Алекс, не одеваясь, повел меня, нагую, осматривать квартиру.
– Погоди, надену что-нибудь, – дернулась я.
– Не надо, – уверил меня муж. – Мы с тобой одни. Жалюзи на окнах закрыты. Жарко. А ты что? Меня стесняешься? Меня? – Он начал тормошить и кружить мое голое тело. – А-а-а?
– Не буду! Не буду! – отбивалась я. – Просто непривычно как-то. И я хочу животик прикрыть.
Я была на пятом месяце беременности, хотя это еще почти не было заметно, в одежде – так точно. Алекс открыл шкаф и достал две длинные белые рубахи.
– Надевай. Это галабия – национальная арабская одежда.
Облачившись в тонкие хлопковые одеяния, мы пошли по квартире.
– Ну, вот, любовь моя, здесь я родился. Эта квартира принадлежит моей матери. Отец умер уже десять лет назад, а мама живет со мной, или, точнее, я с ней.

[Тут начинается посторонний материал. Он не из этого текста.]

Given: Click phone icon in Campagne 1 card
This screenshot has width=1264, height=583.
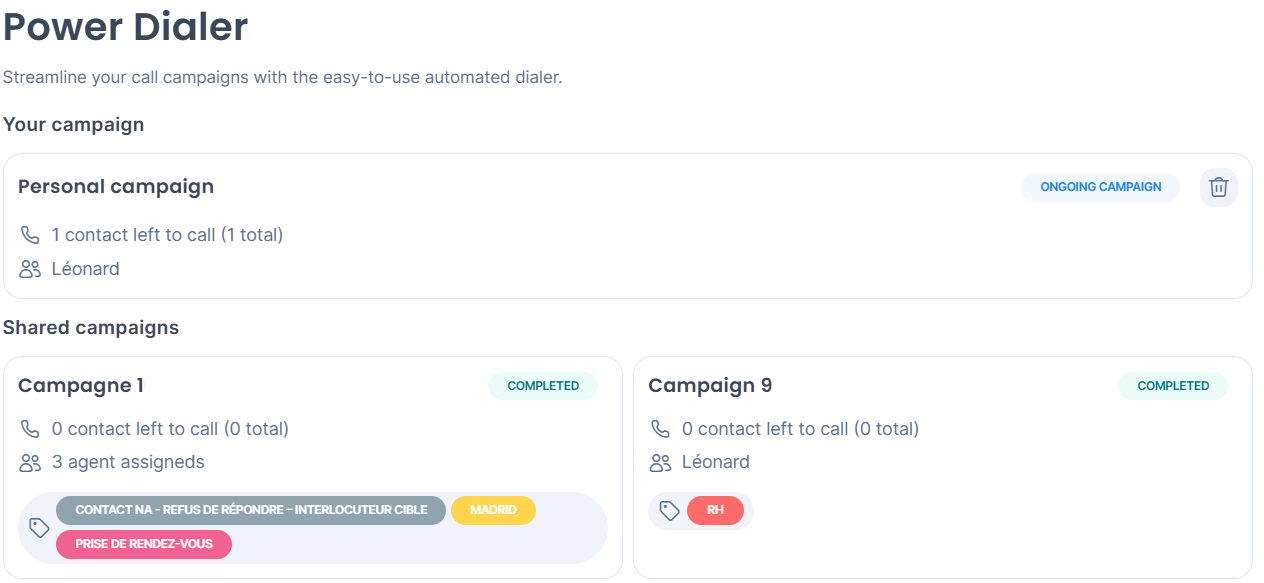Looking at the screenshot, I should tap(30, 429).
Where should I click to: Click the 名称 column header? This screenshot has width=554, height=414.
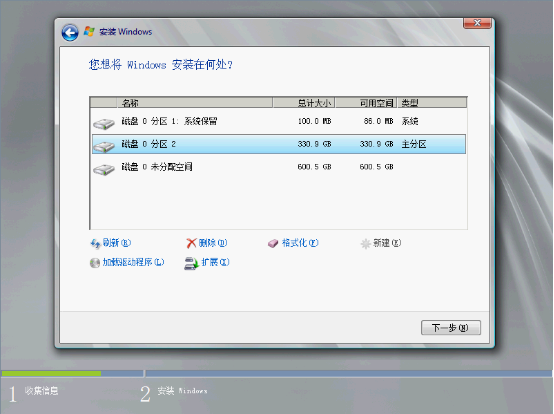point(195,103)
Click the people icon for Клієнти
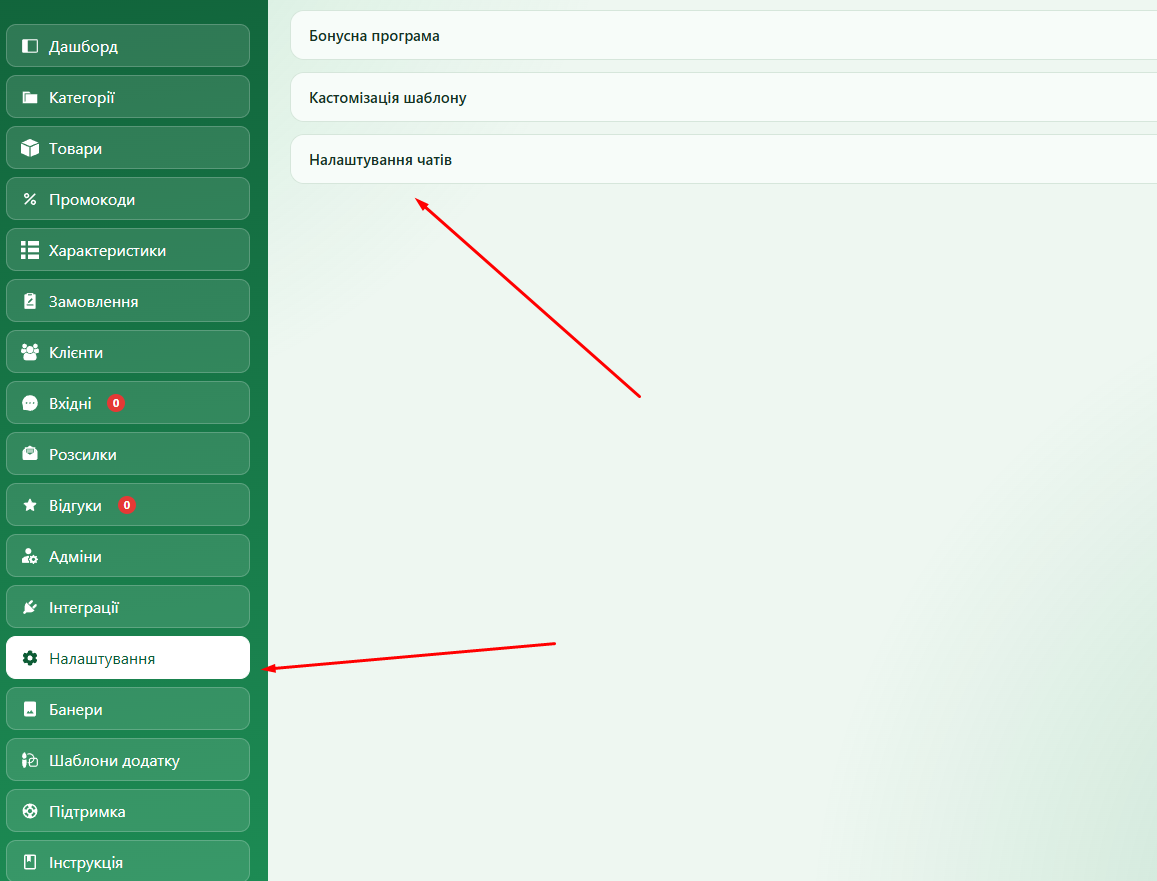The width and height of the screenshot is (1157, 881). (30, 352)

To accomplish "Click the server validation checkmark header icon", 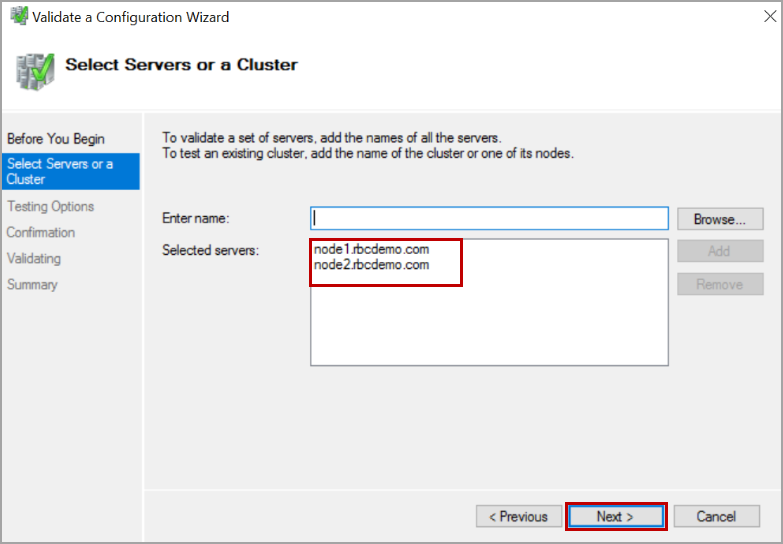I will [34, 67].
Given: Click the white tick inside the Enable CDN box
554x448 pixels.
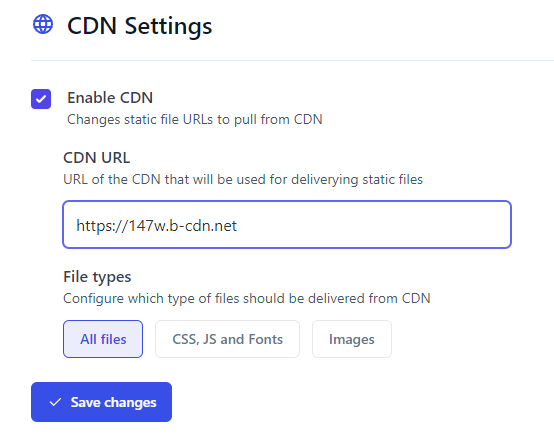Looking at the screenshot, I should click(x=41, y=99).
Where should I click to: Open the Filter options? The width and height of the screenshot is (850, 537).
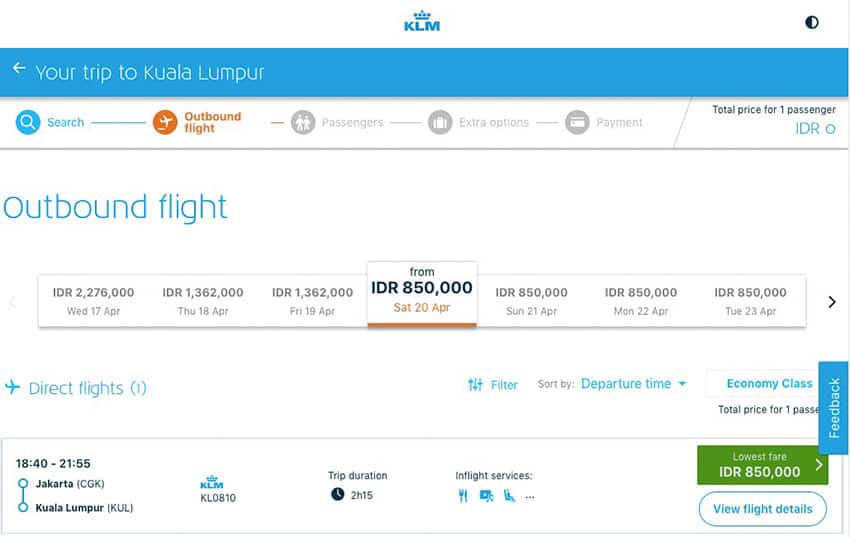pos(493,385)
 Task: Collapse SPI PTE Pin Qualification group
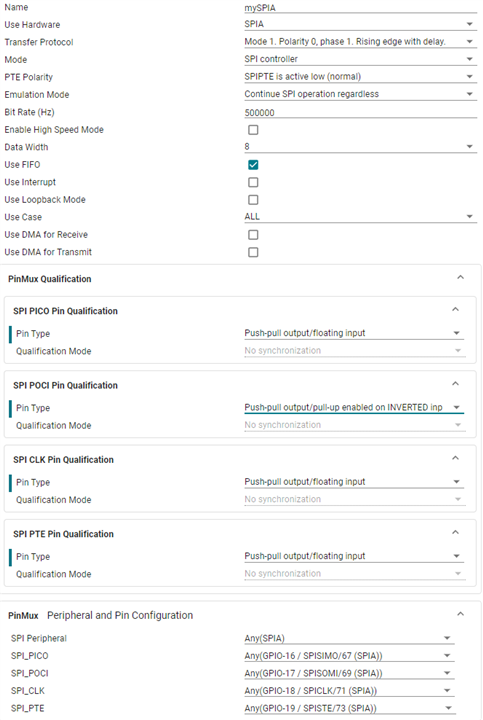click(x=455, y=533)
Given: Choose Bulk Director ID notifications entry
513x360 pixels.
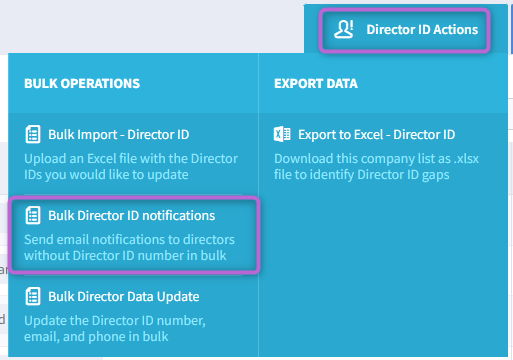Looking at the screenshot, I should point(131,216).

– А где она? – шепотом спросила я.
– Маму на время моего отсутствия я отвез в Александрию к старшей сестре Ферузе. У нас там большая вилла. Мы с сестрой построили ее на двоих: одна половина ее с семьей, вторая – моя и мамина. Мама в последнее время не может жить одна. За ней нужно постоянно ухаживать, хотя она и говорит, что это лишнее и что она хочет все делать сама. Три года, пока я учился в России, мама была при Ферузе, но теперь она хочет жить у себя дома со мной, потому что я до сих пор ее любимый младший сын. Мама меня обожает.
– А как мне звать ее? – поинтересовалась я.
– Зейнаб.
– Прикольно. Мне нравится.
* * *
Из фильмов и книг я знала, что в арабских странах больше ценят сыновей, чем дочерей. Мальчики были всегда желанны и любимы. С самого рождения мальчика в арабской стране учат тому, что женщины никчемны и существуют только для обеспечения его комфорта и удовольствий. Ребенок, подрастая, видит, с каким пренебрежением отец относится к матери и дочерям. Вскоре мальчик начинает презирать всех женщин, что делает дружбу с ними невозможной. Девочки, дочки не ценились; я читала, что в некоторых странах их убивают при рождении.
Таким мне представлялся весь мусульмансий мир, в том числе и Египет. Но, приехав сюда, я поняла, как оно на самом деле.
Я узнала, как египетские арабы живут и строят свои семьи – совсем не так, как, например, в Саудовской Аравии.
Египет – арабская страна, но египтяне – отдельный народ. Это совершенно уникальная нация, которая намного ближе к европейской культуре, чем народы остального мусульманского мира.
Жизнь в Египте абсолютно перевернула мое представление об этой стране. Именно поэтому мне захотелось рассказать о ней. Я стала вести дневник, записывая туда самое интересное из происходящего. О книге я тогда не думала. Я вообще не была писателем. Я была просто женой египтянина.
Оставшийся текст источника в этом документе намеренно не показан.